◆ Your instructions ◆
A copy is needed of each line in the records that has the word "segment".

- Opening Delimiter -

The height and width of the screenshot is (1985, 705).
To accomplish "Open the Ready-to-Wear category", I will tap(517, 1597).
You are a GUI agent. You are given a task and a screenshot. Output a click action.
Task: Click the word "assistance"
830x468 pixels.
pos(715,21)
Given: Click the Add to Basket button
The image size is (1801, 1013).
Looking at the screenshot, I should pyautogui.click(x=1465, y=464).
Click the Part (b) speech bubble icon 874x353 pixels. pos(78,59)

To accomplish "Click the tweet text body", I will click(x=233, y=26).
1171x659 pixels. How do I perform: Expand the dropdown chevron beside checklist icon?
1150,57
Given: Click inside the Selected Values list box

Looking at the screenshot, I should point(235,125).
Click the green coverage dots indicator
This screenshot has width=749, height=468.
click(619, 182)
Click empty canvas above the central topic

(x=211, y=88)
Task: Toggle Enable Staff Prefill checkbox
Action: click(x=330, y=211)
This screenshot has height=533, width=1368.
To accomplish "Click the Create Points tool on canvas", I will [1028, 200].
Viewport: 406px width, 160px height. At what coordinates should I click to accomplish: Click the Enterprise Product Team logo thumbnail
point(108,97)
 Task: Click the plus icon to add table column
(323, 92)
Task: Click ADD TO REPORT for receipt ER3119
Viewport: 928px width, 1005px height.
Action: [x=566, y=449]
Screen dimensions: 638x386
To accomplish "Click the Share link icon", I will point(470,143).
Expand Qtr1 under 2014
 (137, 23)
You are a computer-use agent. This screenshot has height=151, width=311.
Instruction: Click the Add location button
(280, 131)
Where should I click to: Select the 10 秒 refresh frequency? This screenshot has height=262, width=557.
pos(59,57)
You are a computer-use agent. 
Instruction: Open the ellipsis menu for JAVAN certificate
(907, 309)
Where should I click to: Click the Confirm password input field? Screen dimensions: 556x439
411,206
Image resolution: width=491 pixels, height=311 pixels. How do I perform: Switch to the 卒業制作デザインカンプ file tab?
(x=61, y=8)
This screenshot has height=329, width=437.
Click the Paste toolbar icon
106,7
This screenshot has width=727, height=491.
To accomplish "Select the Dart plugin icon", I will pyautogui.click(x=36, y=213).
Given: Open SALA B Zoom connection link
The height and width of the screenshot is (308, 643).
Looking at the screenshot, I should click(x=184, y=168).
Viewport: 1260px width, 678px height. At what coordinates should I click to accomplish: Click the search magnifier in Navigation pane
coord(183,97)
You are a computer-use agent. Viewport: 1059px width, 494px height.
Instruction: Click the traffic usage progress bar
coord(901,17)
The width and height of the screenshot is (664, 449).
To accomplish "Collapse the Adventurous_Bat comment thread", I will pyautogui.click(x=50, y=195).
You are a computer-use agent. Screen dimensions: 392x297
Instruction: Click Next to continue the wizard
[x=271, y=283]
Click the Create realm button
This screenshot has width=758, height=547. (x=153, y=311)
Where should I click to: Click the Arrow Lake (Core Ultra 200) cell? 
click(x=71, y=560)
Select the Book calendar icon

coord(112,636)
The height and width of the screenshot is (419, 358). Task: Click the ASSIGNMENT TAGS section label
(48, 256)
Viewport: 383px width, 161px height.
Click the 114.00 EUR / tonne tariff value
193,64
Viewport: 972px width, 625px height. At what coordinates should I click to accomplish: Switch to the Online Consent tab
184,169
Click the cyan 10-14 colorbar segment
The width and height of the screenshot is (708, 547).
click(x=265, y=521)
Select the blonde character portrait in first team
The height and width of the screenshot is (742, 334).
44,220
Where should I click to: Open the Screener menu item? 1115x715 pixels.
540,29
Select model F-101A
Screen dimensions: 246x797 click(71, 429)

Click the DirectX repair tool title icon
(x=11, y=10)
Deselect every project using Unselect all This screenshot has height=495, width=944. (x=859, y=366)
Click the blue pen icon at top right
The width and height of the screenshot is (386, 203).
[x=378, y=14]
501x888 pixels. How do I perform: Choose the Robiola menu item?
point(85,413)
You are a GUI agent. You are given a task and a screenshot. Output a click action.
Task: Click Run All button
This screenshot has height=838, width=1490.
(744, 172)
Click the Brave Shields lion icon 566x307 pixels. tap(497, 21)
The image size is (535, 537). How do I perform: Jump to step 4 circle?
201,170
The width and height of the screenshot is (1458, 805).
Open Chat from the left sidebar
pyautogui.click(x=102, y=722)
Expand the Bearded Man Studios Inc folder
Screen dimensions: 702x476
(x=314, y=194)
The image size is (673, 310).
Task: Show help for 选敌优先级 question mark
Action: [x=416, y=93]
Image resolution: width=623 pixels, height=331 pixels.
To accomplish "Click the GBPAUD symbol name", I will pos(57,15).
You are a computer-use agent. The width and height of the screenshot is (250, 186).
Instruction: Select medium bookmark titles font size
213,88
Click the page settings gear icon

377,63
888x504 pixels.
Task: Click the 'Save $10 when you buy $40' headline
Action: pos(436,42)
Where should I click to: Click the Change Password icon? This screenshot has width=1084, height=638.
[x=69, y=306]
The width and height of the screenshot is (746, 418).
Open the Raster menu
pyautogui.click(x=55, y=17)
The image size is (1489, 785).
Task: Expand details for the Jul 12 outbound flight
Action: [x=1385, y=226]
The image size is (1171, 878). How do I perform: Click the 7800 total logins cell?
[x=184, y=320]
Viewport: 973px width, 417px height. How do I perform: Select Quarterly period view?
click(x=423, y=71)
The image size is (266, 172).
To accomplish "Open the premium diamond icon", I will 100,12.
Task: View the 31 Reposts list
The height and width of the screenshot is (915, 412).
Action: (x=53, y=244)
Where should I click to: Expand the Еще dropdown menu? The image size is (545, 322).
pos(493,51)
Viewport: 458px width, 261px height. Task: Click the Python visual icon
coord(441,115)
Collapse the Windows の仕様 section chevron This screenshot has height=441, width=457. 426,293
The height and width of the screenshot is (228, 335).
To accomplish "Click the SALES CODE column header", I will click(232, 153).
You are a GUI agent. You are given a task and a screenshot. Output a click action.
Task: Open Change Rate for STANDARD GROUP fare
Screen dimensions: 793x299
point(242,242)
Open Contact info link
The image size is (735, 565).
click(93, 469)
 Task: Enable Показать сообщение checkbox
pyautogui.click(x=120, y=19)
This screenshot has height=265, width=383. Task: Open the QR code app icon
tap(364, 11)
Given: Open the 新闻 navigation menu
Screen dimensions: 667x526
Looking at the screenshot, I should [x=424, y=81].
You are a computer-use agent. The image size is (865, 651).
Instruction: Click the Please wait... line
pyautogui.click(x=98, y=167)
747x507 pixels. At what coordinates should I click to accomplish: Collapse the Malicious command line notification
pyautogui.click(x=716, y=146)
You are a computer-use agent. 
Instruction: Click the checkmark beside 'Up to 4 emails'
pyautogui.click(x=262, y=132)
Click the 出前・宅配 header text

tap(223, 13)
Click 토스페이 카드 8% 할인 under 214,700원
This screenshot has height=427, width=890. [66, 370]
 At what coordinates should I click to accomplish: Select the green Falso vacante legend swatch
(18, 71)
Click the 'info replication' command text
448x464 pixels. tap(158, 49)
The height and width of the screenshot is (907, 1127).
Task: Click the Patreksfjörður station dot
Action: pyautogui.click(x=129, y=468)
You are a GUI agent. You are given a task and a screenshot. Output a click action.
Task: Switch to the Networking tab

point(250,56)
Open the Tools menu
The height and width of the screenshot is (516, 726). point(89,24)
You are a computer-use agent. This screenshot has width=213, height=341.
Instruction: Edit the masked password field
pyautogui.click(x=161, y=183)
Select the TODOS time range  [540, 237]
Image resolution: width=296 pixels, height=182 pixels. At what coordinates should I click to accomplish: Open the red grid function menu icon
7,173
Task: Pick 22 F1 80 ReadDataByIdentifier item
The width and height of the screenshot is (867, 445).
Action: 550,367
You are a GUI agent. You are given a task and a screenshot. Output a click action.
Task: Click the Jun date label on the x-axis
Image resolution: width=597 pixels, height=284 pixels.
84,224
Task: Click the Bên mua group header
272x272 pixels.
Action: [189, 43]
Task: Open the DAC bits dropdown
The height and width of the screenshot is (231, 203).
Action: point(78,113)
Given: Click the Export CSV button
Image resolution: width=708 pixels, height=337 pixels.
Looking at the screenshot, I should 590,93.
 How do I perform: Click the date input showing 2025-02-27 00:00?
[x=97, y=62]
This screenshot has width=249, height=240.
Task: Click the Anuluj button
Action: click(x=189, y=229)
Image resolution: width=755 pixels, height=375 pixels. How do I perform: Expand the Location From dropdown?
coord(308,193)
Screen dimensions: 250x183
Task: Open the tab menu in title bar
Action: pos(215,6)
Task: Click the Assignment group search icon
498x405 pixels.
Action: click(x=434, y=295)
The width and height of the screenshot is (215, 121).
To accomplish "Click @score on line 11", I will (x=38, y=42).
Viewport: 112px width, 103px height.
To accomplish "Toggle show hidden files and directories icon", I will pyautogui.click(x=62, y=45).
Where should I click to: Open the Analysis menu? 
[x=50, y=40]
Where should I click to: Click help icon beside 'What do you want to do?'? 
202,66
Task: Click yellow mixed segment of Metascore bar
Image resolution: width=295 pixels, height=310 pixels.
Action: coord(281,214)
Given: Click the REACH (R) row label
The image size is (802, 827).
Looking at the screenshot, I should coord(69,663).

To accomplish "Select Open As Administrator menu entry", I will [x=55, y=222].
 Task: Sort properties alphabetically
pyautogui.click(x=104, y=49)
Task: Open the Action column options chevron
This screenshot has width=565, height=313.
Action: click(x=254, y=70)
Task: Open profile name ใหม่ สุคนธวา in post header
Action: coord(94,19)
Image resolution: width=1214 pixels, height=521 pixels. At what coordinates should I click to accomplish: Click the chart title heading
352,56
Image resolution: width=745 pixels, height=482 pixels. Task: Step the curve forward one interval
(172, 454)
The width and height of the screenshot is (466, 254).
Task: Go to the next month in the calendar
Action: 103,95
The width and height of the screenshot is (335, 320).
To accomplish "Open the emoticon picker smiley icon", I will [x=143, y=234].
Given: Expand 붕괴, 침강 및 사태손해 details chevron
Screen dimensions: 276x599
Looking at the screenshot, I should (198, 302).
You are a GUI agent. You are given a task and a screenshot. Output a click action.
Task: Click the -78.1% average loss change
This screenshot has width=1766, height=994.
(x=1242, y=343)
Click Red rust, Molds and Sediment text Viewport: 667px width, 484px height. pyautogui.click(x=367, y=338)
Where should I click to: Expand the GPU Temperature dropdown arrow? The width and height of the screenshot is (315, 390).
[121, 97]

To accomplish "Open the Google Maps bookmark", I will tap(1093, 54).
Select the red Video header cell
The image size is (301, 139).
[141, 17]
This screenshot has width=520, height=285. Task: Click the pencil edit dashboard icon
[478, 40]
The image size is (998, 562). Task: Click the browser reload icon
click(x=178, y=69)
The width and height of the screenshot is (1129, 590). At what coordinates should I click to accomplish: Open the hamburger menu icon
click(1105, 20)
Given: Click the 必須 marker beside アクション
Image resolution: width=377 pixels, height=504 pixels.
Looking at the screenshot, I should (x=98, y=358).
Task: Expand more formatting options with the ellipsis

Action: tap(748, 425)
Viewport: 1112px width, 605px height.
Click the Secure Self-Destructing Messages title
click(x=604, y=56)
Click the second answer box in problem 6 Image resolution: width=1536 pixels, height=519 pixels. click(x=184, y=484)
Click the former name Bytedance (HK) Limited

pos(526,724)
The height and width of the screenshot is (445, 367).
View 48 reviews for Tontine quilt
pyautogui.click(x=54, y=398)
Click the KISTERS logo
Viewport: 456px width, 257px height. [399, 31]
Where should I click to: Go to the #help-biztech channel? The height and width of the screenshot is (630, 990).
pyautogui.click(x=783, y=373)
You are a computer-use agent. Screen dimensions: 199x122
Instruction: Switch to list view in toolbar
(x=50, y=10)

- Closing Delimiter -

◆ Completed task ◆
Click the cyan 10-14 colorbar segment
Task: Click yellow mixed segment of Metascore bar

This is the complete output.